Senior Iraqi militia commander Qassem Musleh was released from government detention on Wednesday, his son confirmed to The National.
Mr Musleh, leader of the Iran-backed Popular Mobilisation Forces operations in Anbar, was arrested on May 26 on suspicion of terrorism and in connection with the targeted killing of civil society activists and protesters.
"He is on his way to his house in Karbala," his son Mohammed told the National.
Mr Musleh's arrest sparked a vigorous dispute between the government and powerful Iraqi militia members demanding his release.
Prime Minister Mustafa Al Kadhimi promised to investigate the unlawful actions by armed groups accused of killing protesters and dissidents with impunity.

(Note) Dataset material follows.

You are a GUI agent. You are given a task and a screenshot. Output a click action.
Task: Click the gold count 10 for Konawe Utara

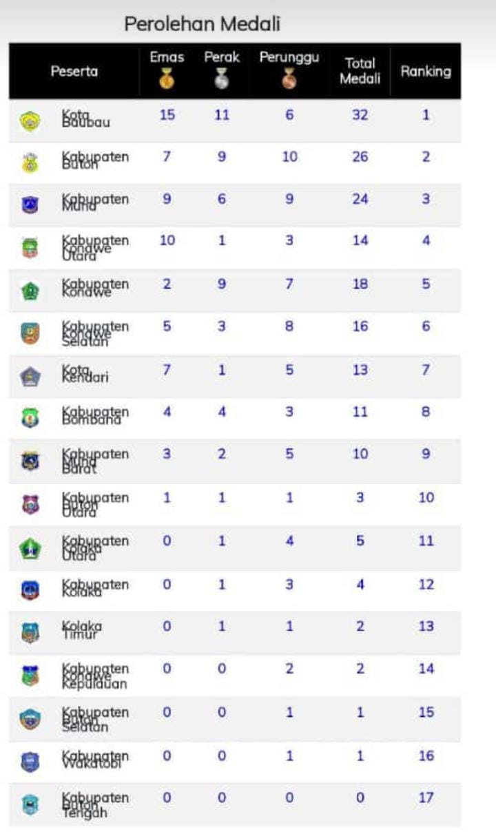[167, 240]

The day after the arrest of Mr Musleh, armed militia members took to Baghdad's streets, gathering near the office of the prime minister and at an entrance to the Green Zone, risking a dangerous escalation of force.
Security forces and the elite Counter-Terrorism Service were deployed to protect the government and diplomatic missions in Baghdad.
Mr Musleh was accused of ordering the killing of Ihab Al Wazni, a prominent activist in the months-long pro-reform, anti-regime protests in Karbala South of Baghdad last month.
That charge has been dropped due to insufficient evidence, an official with the Judiciary Council told The National.
Later on Wednesday, the Judiciary Council said Al Wazni's family failed to submit any evidence.
At the time of the assassination, Mr Musleh was abroad and has denied any role.
"The investigative court didn't find any direct or indirect evidence that he was involved in that crime so he was released," the statement added.
Mr Musleh made a triumphant return to his hometown, with PMF fighters and supporters waving the paramilitary troops flags and holding posters of support as cattle were slaughtered on his arrival.
"We expected this, the Hashed leaders would be accused based on Article 4 [which deals with] terrorism while terrorists will be treated as martyrs, and this is what happened," Mr Musleh told a local TV station in his first interview since his release.
He accused "the enemies" inside and outside of Iraq and some politicians of falsely accusing PMF leaders with such charges.
"PMF has had a role in supporting the state and protect Iraq...and will continue to do so," he added, flanked by supporters in military uniforms.